**Complete the following:**
- a) Translate this sentence from the fat-tree passage into Spanish: "For instance, the oversubscription 4:1 means that the communication pattern may use only 25% of the available bandwidth."
- b) Answer these questions using the fat-tree passage:
(i) Who proposed the basic model of the fat-tree DCN architecture?
(ii) What oversubscription ratio does the fat-tree based DCN architecture aim to provide?
(iii) Between which values do typical oversubscription values fall?

The basic model of the fat-tree DCN architecture has been proposed by Al-Fares et al. (Al-Fares et al. 2008). This model is promoted by the authors as an effective DCN architecture and they have used structured commodity switches to provide more end-to-end bandwidth at much low cost and energy consumption as compared to high-end network switches. Their proposed solution is backward compatible and only makes changes in the switch forwarding functions. The fat-tree based DCN architecture aims to provide 1:1 oversubscription ratio.The oversubscription is defined for optimizing the costs of the system design. Oversubscription can be calculated as a ratio of worst-case aggregated bandwidth available to end hosts and the total bisection bandwidth of the network topology (Al-Fares et al. 2008). For instance, the oversubscription 4:1 means that the communication pattern may use only 25% of the available bandwidth. The typical oversubscription values are between 2.5:1 and 8:1, and1:80 to 1:240 for the paths near the root at highest level of system hierarchy (Al-Fares et al. 2008, Greenberg et al. 2009).

**Given material:**

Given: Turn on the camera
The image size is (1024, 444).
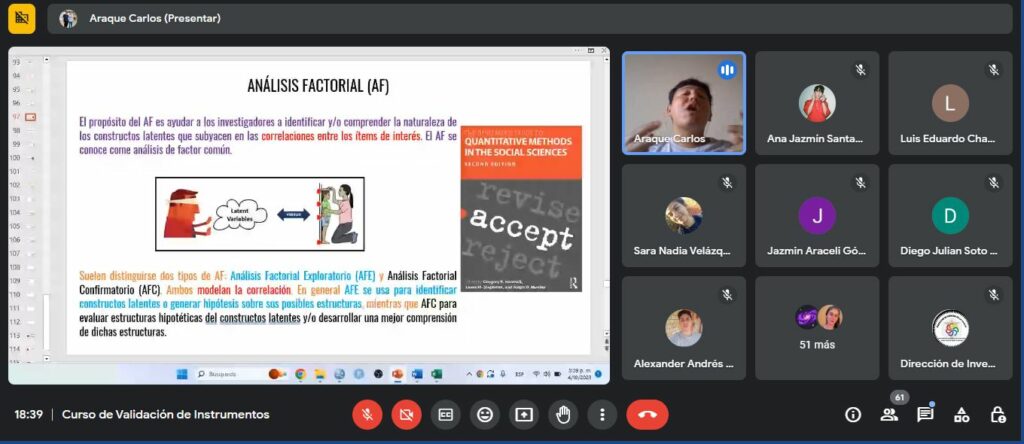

**Set of answers:**
- a) Por ejemplo, la sobresuscripción 4:1 significa que el patrón de comunicación puede usar solo el 25 % del ancho de banda disponible.

- b)
(i) Al-Fares et al. (2008)
(ii) 1:1
(iii) Between 2.5:1 and 8:1